• Objective: Extract every line of the data below and reproduce each one without any change.

• Dataset records:
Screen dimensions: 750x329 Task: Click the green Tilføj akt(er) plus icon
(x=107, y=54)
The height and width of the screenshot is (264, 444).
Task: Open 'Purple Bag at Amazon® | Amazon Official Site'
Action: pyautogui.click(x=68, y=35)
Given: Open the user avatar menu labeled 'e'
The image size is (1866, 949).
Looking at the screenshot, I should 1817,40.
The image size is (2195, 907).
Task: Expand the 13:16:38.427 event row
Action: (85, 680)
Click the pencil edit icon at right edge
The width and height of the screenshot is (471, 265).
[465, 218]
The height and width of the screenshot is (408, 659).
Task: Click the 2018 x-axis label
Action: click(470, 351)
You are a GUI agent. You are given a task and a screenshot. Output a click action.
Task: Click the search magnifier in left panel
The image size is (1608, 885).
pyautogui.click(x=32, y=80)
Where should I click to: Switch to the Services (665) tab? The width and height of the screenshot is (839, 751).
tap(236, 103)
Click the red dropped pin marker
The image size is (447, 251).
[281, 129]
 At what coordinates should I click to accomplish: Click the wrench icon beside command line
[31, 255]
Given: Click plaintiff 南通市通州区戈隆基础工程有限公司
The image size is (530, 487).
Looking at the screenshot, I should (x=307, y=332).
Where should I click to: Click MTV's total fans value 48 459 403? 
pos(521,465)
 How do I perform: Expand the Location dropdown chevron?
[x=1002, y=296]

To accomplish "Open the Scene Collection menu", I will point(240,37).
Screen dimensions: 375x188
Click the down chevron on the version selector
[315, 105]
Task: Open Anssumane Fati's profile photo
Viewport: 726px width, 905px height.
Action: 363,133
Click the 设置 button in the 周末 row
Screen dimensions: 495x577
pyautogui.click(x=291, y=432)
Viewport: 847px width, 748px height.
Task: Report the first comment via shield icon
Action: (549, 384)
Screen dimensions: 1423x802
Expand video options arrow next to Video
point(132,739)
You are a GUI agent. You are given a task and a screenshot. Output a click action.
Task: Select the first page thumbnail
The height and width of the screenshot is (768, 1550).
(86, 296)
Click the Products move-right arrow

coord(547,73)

• Exercise solution:
Screen dimensions: 750x329 Task: Click the green Tilføj akt(er) plus icon
(x=107, y=54)
The height and width of the screenshot is (264, 444).
Task: Open 'Purple Bag at Amazon® | Amazon Official Site'
Action: pyautogui.click(x=68, y=35)
Given: Open the user avatar menu labeled 'e'
The image size is (1866, 949).
Looking at the screenshot, I should 1817,40.
The image size is (2195, 907).
Task: Expand the 13:16:38.427 event row
Action: (85, 680)
Click the pencil edit icon at right edge
The width and height of the screenshot is (471, 265).
[465, 218]
The height and width of the screenshot is (408, 659).
Task: Click the 2018 x-axis label
Action: click(470, 351)
You are a GUI agent. You are given a task and a screenshot. Output a click action.
Task: Click the search magnifier in left panel
The image size is (1608, 885).
pyautogui.click(x=32, y=80)
Where should I click to: Switch to the Services (665) tab? The width and height of the screenshot is (839, 751).
tap(236, 103)
Click the red dropped pin marker
The image size is (447, 251).
[281, 129]
 At what coordinates should I click to accomplish: Click the wrench icon beside command line
[31, 255]
Given: Click plaintiff 南通市通州区戈隆基础工程有限公司
The image size is (530, 487).
Looking at the screenshot, I should (x=307, y=332).
Where should I click to: Click MTV's total fans value 48 459 403? 
pos(521,465)
 How do I perform: Expand the Location dropdown chevron?
[x=1002, y=296]

To accomplish "Open the Scene Collection menu", I will point(240,37).
Screen dimensions: 375x188
Click the down chevron on the version selector
[315, 105]
Task: Open Anssumane Fati's profile photo
Viewport: 726px width, 905px height.
Action: 363,133
Click the 设置 button in the 周末 row
Screen dimensions: 495x577
pyautogui.click(x=291, y=432)
Viewport: 847px width, 748px height.
Task: Report the first comment via shield icon
Action: (549, 384)
Screen dimensions: 1423x802
Expand video options arrow next to Video
point(132,739)
You are a GUI agent. You are given a task and a screenshot. Output a click action.
Task: Select the first page thumbnail
The height and width of the screenshot is (768, 1550).
(86, 296)
Click the Products move-right arrow

coord(547,73)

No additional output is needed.